これ以降の文章には映画の内容に関する重要な情報が書かれています。
まだ映画を見ていない人がみると映画の面白さを損なうことがありますのでご注意下さい。







ロメロにとって20年ぶりとなるゾンビ映画復帰作。『ナイト・オブ・ザ・リビング・デッド』のようなホラー作品とは違い、『ゾンビ』のような派手な格闘シーンも無く、『死霊のえじき』(以下旧三部作と呼称)めいた醜い激論もありません。今回も作風は一変しています。

作中で最も作り込まれているであろう箇所は、舞台である近未来世界の住人たちの思考的なものであり、また文化的なものだと感じます。見世物として「ゾンビを娯楽の道具」にしているのがロメロらしいアイデアと言えます――人間の残酷さを強調する意味合いが含まれていますが、現実に起こり得る範囲のものであり、リアルに感じます。従ってSFとして受け取るのが一番楽しめる観方だと思うのですが、その近未来感を楽しんでいるところにロメロ曰く「ブッシュ政権を」、演じたデニス・ホッパー曰く「ラムズフェルドを」意識したという悪のボスが現れ、「化石燃料を使ってふっとばされる」というのはあまりにも現代的な物を表していますし、率直な風刺でありスマートさに欠けると思います。

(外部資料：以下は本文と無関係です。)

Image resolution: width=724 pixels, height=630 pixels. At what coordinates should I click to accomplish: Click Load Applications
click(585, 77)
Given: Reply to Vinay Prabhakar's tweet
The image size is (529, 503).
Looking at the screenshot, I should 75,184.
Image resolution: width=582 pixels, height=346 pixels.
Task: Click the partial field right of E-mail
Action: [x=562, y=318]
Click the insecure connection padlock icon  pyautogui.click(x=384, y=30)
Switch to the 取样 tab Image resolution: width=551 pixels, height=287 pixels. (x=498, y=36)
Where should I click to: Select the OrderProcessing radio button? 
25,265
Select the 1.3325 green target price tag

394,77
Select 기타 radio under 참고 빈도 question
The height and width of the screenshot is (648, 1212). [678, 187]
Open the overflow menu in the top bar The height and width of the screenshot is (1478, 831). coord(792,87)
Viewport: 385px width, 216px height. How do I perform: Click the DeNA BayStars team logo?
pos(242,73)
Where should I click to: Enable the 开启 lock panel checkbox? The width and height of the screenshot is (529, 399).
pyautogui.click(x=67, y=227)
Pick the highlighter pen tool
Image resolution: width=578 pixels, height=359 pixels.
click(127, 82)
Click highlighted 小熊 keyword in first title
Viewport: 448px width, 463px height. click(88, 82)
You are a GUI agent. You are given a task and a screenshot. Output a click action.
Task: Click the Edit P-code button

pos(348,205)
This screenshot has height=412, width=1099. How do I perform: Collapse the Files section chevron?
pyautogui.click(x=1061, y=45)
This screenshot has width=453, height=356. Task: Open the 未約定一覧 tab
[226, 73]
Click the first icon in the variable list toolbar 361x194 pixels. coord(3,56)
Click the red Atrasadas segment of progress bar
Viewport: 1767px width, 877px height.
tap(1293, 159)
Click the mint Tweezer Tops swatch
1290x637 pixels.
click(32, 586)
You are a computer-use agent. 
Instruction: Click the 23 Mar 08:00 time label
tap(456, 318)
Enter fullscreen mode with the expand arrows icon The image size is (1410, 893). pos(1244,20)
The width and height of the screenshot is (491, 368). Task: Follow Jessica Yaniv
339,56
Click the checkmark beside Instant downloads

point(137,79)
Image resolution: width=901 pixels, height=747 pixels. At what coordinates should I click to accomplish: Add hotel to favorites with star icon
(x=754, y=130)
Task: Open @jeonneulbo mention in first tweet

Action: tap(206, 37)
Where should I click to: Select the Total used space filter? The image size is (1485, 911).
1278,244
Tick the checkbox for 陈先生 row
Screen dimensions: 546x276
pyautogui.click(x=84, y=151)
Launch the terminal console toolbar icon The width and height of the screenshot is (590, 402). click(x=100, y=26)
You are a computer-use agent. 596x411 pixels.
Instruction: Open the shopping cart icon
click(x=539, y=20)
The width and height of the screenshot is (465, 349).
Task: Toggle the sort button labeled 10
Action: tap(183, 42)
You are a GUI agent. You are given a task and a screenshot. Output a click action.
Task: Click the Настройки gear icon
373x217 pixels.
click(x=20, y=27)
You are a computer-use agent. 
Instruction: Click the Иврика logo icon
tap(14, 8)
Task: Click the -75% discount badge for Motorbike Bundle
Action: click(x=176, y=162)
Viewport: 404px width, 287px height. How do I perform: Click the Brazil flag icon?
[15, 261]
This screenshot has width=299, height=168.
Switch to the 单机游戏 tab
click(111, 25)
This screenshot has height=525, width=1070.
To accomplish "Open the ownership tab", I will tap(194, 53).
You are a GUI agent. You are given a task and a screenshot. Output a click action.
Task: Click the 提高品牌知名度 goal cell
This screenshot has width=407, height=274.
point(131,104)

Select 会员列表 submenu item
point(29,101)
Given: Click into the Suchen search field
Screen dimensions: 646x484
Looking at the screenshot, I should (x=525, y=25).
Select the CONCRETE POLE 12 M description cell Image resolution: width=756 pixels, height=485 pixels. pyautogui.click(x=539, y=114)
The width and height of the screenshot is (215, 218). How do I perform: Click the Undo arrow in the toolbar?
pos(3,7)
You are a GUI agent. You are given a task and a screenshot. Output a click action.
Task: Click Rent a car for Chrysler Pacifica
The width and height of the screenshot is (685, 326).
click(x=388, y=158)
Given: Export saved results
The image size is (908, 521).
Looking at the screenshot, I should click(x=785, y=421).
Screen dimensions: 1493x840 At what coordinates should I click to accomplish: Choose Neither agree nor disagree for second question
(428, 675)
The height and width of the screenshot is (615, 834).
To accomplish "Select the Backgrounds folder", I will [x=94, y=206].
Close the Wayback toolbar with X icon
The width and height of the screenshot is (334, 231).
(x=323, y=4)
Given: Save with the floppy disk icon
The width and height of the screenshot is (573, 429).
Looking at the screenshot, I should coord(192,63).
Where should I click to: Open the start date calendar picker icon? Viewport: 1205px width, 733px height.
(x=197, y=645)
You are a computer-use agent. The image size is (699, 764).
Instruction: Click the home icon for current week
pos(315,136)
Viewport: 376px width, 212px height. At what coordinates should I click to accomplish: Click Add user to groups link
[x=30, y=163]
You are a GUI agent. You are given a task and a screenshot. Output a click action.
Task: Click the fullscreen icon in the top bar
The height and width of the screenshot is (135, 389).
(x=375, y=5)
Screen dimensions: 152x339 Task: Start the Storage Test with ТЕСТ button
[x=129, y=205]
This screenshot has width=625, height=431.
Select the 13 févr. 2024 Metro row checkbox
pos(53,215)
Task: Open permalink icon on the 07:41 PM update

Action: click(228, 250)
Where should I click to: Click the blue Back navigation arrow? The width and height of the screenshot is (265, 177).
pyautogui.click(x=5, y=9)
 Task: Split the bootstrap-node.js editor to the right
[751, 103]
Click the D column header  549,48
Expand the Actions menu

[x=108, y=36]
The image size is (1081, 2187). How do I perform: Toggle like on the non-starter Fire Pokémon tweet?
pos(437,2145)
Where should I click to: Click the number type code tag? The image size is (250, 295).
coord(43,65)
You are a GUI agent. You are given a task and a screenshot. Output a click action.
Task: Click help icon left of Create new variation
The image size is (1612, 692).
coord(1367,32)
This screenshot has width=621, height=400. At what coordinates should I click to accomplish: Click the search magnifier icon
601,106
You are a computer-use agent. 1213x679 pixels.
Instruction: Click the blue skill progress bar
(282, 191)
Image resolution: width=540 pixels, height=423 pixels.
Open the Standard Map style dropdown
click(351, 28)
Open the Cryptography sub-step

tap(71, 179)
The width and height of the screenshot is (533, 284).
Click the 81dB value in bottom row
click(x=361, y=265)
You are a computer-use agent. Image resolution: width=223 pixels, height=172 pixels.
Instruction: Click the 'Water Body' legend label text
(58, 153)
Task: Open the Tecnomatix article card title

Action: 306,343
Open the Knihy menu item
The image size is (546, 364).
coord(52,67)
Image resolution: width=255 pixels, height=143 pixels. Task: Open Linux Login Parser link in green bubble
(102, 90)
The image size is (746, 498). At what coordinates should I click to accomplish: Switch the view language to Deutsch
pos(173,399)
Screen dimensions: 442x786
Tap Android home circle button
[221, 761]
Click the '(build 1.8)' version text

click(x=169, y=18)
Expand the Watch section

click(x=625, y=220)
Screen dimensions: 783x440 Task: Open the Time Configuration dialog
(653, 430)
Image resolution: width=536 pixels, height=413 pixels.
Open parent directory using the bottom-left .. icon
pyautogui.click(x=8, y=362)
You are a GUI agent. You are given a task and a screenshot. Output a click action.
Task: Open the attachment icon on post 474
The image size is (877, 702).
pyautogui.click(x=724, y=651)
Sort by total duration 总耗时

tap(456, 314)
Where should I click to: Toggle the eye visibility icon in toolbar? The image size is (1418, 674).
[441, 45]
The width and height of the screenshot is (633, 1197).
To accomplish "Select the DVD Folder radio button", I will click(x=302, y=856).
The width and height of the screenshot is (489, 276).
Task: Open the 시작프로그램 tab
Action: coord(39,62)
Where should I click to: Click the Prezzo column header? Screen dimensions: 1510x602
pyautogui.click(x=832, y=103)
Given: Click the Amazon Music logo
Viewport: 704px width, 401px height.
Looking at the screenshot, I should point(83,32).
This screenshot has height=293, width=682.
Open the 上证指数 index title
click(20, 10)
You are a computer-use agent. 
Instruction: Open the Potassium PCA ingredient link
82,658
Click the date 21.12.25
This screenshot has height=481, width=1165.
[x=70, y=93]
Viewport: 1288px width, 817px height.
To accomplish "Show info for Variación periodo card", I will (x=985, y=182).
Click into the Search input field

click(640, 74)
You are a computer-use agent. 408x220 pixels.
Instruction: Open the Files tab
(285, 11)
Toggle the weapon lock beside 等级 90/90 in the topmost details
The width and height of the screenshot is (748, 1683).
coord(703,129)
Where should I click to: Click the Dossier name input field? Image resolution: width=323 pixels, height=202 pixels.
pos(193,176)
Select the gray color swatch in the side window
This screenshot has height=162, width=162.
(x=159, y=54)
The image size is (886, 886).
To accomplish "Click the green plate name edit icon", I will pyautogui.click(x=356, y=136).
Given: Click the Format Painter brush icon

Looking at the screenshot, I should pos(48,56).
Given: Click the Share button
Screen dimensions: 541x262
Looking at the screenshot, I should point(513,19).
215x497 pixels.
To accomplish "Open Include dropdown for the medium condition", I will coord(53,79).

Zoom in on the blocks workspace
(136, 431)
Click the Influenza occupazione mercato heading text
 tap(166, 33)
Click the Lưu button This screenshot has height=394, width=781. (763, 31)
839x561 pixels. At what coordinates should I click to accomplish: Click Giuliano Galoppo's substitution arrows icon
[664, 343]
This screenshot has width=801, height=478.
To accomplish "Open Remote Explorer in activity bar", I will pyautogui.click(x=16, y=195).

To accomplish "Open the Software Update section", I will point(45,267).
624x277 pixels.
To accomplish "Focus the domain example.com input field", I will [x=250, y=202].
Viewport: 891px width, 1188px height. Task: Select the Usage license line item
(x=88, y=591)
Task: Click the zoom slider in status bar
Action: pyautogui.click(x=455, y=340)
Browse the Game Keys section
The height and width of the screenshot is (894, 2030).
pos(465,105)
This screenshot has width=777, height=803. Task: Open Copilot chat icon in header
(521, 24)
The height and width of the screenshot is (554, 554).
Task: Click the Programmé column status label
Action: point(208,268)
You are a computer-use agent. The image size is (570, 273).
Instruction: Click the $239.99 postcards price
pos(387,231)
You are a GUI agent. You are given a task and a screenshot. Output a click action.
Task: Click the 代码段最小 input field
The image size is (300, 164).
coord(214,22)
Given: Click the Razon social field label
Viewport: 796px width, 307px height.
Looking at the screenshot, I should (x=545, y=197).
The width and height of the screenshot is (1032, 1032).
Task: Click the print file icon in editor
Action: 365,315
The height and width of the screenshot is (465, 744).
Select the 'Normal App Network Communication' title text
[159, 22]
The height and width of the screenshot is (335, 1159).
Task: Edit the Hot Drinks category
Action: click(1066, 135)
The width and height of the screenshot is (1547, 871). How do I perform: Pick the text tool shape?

もう一つ社会問題的な描写があります。「一つの物事に集中し過ぎる要領の悪いタイプの人(アスペルガー症候群のことかな)は、周囲との助け合いが生まれれば強力な人材と化すので、現在のように弱者として切り捨てるべきではない」といった風に読み取れる場面がありましたが、これも展開の仕方的に盛り上がらなかったように思います。

ロメロの作家としての顕著な変化が見られる点に「女性の描き方」があります。60年代では声も出せずに怯え続けていました。70年代、ヘリの操縦の仕方や銃の扱い方の教えを請うことで活躍するのですが、男性との討論となると劣勢に陥っていました。80年代になると軍人相手にひるむ事なく討論を交わし、90年代となりますと有事の際に何ら教わる事無く銃を手に取りゾンビと戦いました。 色々変化はありましたが、女性を正義として描く事に関しては一貫しており、またウーマンリブ映画も撮った経験があります。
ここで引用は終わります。